Figure 5 reveals that variability near ${P}_{\mathrm{short}}\approx 1.6\;\mathrm{year}$ is intermittent with peak periods occuring across the full range of periods analyzed. Significant peak variability in the 1.4–1.8 year range begins in 5-year windows centered at 1985, 1993, 2000, and 2009, with each episode lasting for 3–5 years. The 1985 and 2009 episodes precede the cycle 2 and 4 minima in the long-period cycle, respectively, while the 1993 and 2002 episodes roughly coincide with cycle maxima. In contrast to the minima of cycles 2 and 4, the cycle 1 and 3 minima are devoid of short period variability. Peaks are often found from ∼2.2 to ∼2.4 year as well, which is confirmed in the plot of the power integrated over all windows. Here the broad peak at ∼1.7 year is notably shifted from the cluster of narrow peaks in the periodogram of Figure 3(b). This may be due to varying phase in intermittent short-period signals leading to interference effects in the full-time-series periodogram. We will take the mean of the detected peak periods <2.0 year as our best estimate of the short-period signal, ${P}_{\mathrm{short}}=1.67\pm [0.35],$ where the quantity in brackets is half the observed range of peak periods.
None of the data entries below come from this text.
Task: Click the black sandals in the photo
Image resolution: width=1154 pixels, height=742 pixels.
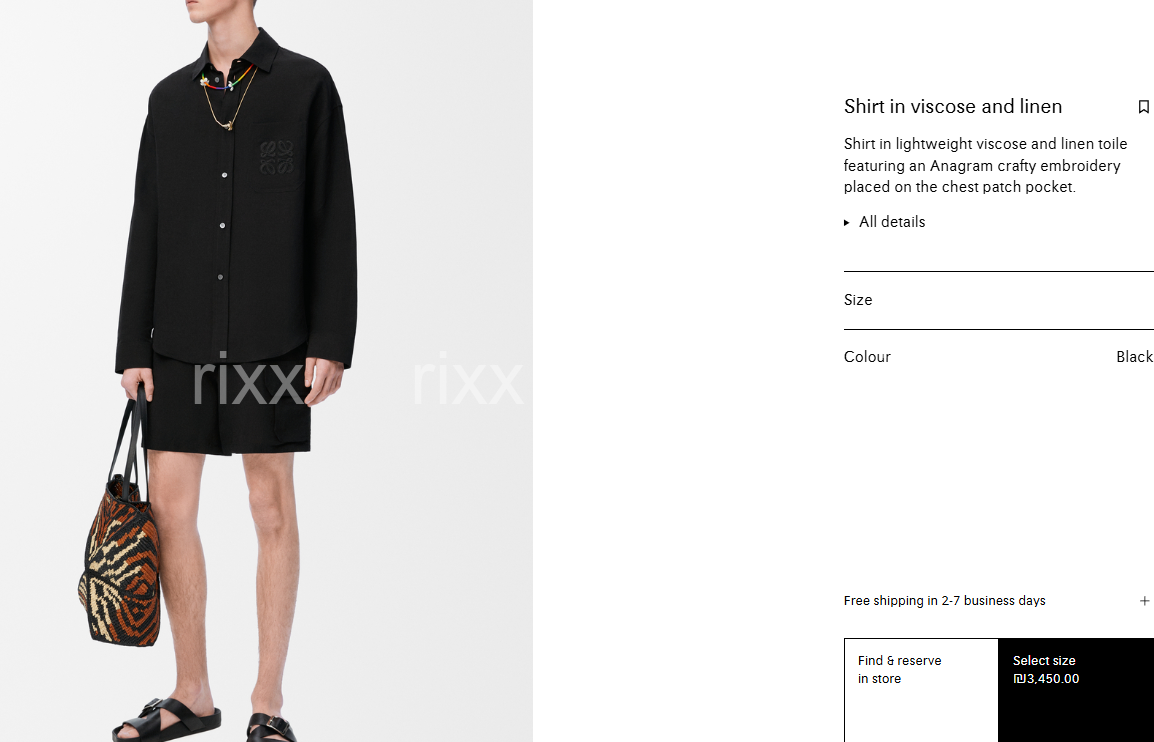Action: pyautogui.click(x=205, y=720)
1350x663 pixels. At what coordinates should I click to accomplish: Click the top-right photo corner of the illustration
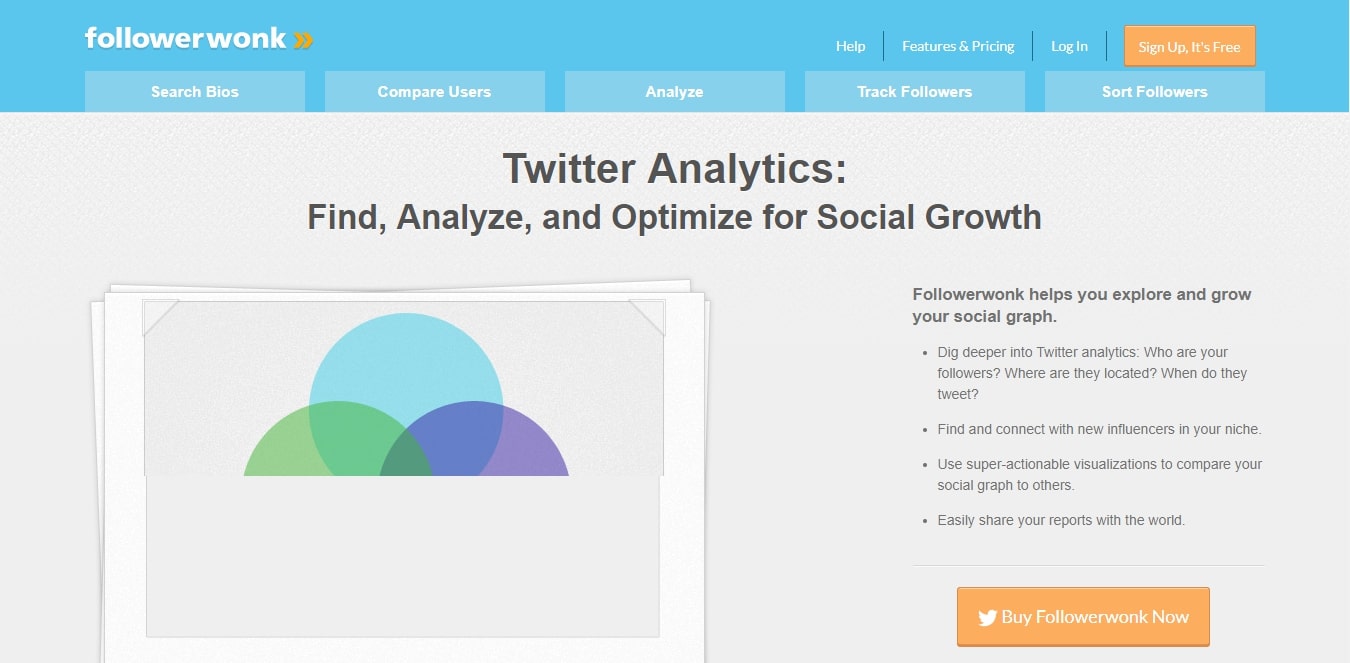[x=647, y=315]
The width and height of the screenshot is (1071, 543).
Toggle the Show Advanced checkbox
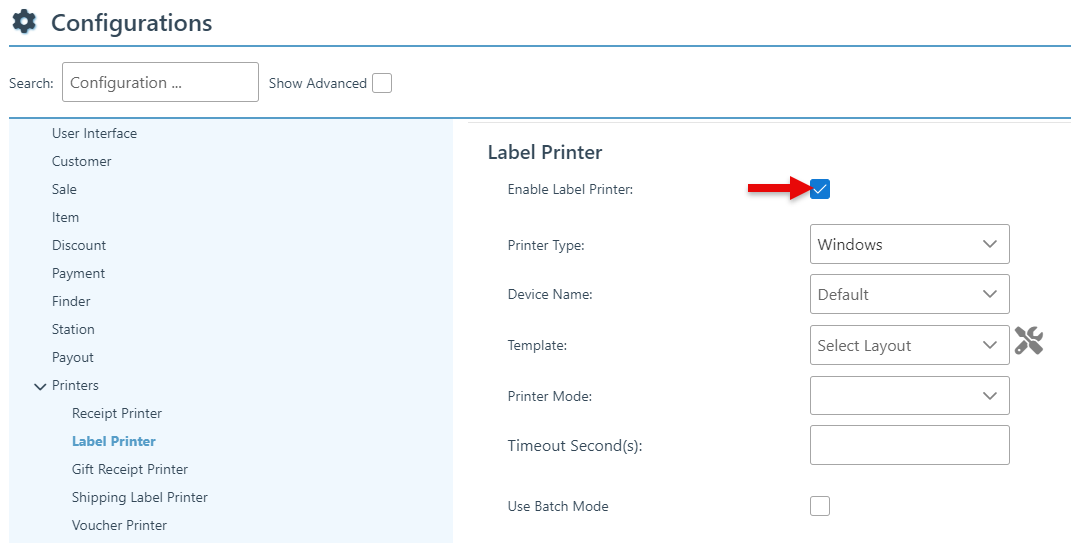coord(382,83)
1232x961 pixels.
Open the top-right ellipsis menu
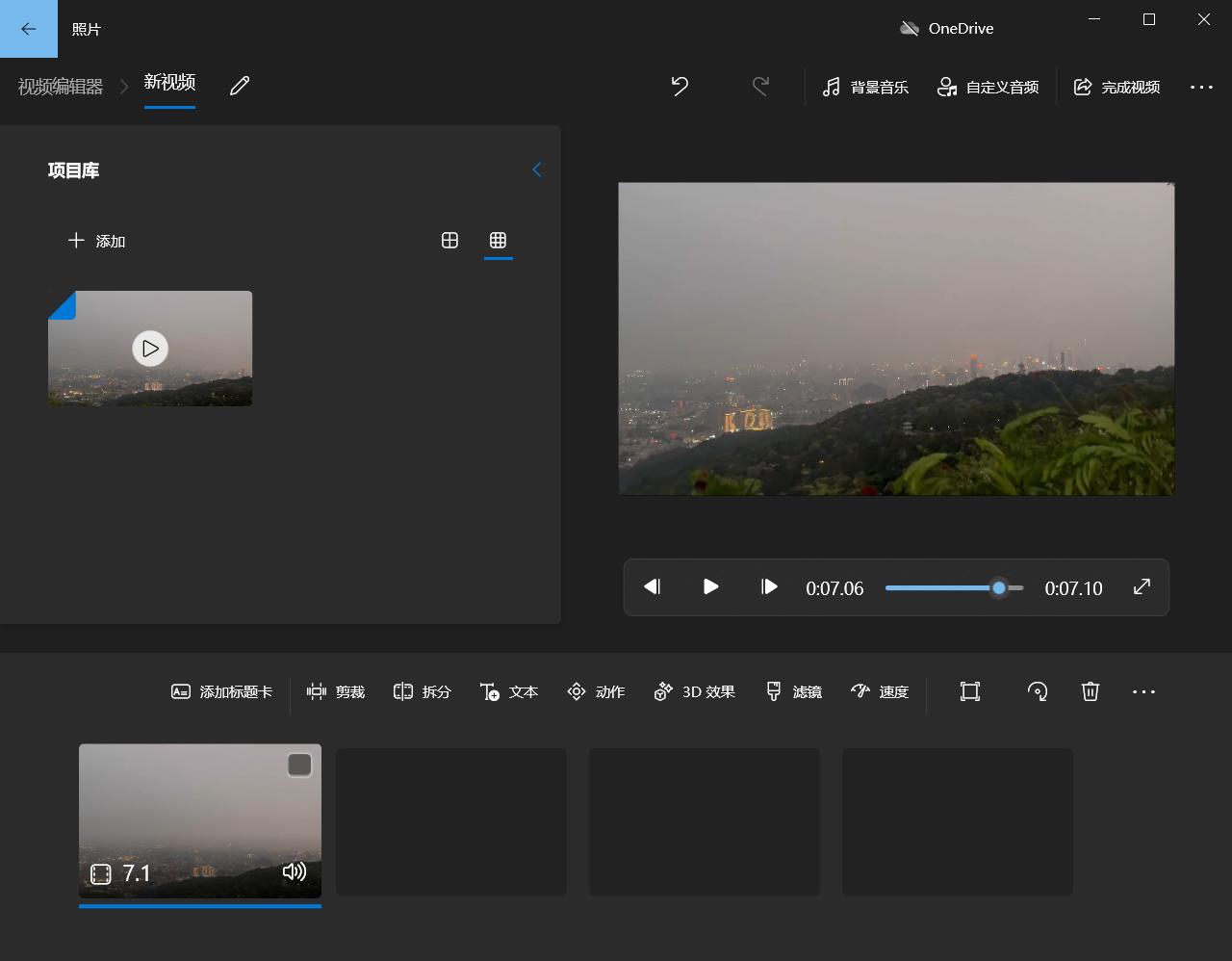point(1201,87)
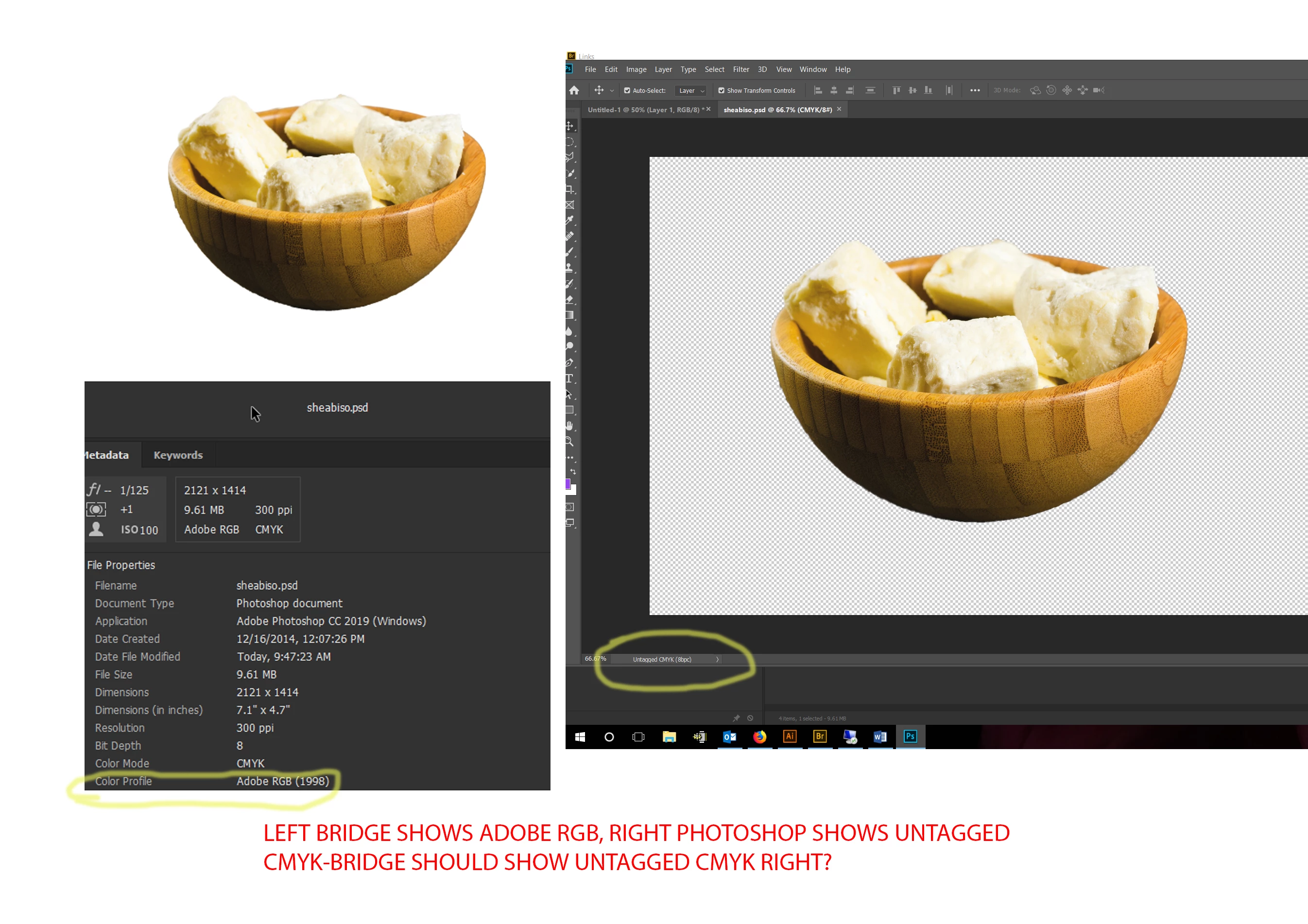
Task: Click the purple foreground color swatch
Action: [x=568, y=484]
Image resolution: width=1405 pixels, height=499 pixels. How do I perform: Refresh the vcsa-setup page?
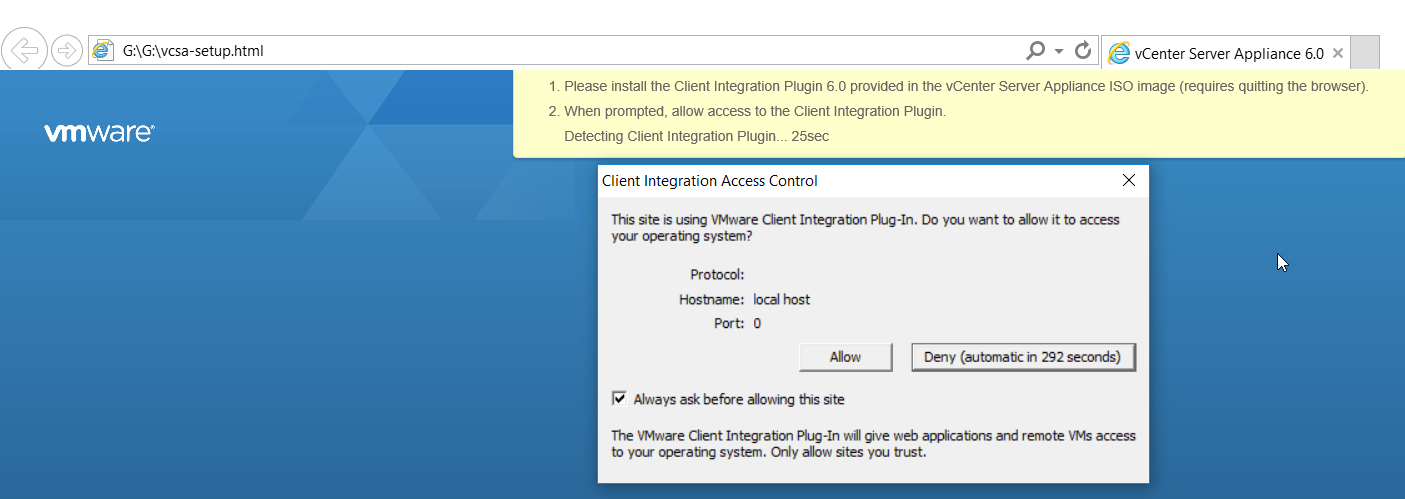(x=1082, y=51)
We analyzed the peak-to-peak amplitudes ${\rm{\Delta }}S$ of sine fits to the data with the significant peak periods in the range of 1.1 to 2.0 year and found them to range from 0.012 to 0.030, with a mean of 0.020. The average short-period relative amplitude ${A}_{\mathrm{short}}={\rm{\Delta }}S/\bar{S}$ is then $0.066\pm [0.028],$ roughly half of the average long-period amplitude but nearly equal to relatively low amplitude of cycle 1, as deduced from our cycle model. We performed a rank-correlation test between the short-period amplitudes and the long-period cycle model, but no significant correlation was found.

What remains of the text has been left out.